Working on Commission
2018, An American Dream
With my newfound social media exposure, I began working with several patrons, the biggest of whom found me on Youtube. We were soon working together in my capacity as his (non-naked) therapist as well as on some mutual artistic collaborations, as he was a talented photographer/drawer and the son of a very well known artist. Our main project together was called An American Dream, which is the story, told in photos and captions, of a model working with a private producer and navigating the attentions and tensions of that complicated yet profitable process.

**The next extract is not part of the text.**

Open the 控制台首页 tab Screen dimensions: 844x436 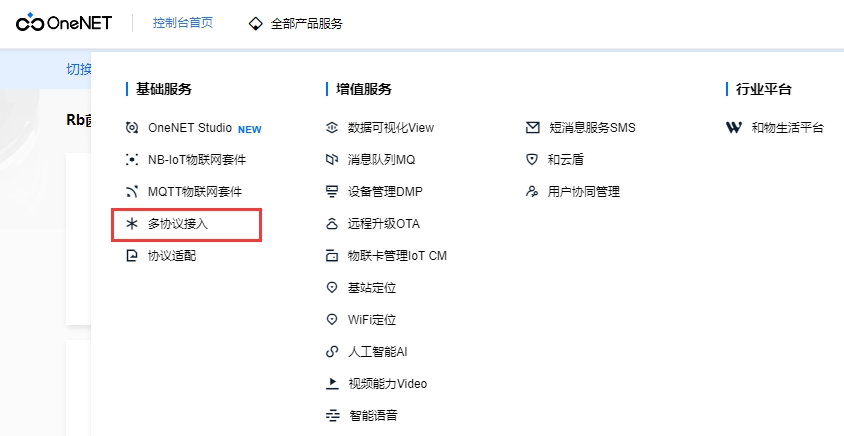[183, 23]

This experience led to a varied body of work that includes photography, narrative, and the presence and absence of the body.
Selling My Art
2019, The Shows
Through these collaborations and increased attention from gallerists, I began showing at museums and making a living off selling my work via international art fairs, galleries, and private sales off my website. The experience expanded my abilities to materialize my work and gave me an education in mounting shows, shipping art, and negotiating with collectors and gallerists. The hard work and tough decisions I’d made in the ten years since I’d arrived in NYC, broke and dreamy, finally started paying off.
Surviving the Pandemic
2020, OnlyFans
And that’s when the whole world came crashing down. In March 2020, the Covid-19 pandemic struck New York City and soon spread around the world. Galleries and fairs closed down, art sales collapsed, and I found myself with no income. Despondent, unsure what to do, and close to moving back in with my parents, I noticed some chatter online among certain Instagram models about something called OnlyFans. It was a website where you could post content of yourself and charge for it, but also where you could DM with individual fans and charge them for photos and videos that you sent them in the DMs. Hesitant but desperate, I signed up and soon found myself making the only kind of content that actually sells on OnlyFans – porn. This led to my making half a million dollars in 2021, but also to increased stigmatization from friends and family as well as raw material for my next body of work.